◆ **TASK BRIEF**
Count the lines of the data below that include the string "dropdown", and provide nothing but the result.

*** Opening of INPUT DATA ***

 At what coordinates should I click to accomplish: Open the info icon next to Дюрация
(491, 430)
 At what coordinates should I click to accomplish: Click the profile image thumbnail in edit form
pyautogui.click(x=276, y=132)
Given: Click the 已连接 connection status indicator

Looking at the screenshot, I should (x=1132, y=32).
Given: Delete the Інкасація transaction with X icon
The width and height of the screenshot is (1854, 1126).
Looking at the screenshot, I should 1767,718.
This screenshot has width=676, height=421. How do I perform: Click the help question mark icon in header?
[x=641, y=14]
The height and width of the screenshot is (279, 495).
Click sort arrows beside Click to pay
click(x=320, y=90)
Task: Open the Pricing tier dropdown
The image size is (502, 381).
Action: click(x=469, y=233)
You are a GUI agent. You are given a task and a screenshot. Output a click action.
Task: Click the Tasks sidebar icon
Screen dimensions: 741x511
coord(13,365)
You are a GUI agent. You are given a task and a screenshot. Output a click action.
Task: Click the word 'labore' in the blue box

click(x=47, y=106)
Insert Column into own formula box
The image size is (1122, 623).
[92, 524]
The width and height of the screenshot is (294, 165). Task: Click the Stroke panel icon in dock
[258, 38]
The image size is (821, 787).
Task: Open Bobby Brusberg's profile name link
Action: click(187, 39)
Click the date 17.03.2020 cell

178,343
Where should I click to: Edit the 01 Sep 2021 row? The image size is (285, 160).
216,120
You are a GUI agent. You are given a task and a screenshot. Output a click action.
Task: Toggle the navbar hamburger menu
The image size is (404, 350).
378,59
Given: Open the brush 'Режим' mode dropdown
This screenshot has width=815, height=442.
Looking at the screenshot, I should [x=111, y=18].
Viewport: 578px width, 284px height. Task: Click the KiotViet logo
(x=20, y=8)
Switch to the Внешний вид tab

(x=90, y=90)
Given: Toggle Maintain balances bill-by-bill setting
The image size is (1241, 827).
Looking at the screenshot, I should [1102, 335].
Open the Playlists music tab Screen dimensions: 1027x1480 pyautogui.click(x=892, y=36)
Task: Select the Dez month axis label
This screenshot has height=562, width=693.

*** Close of INPUT DATA ***

◆ **OUTPUT**
2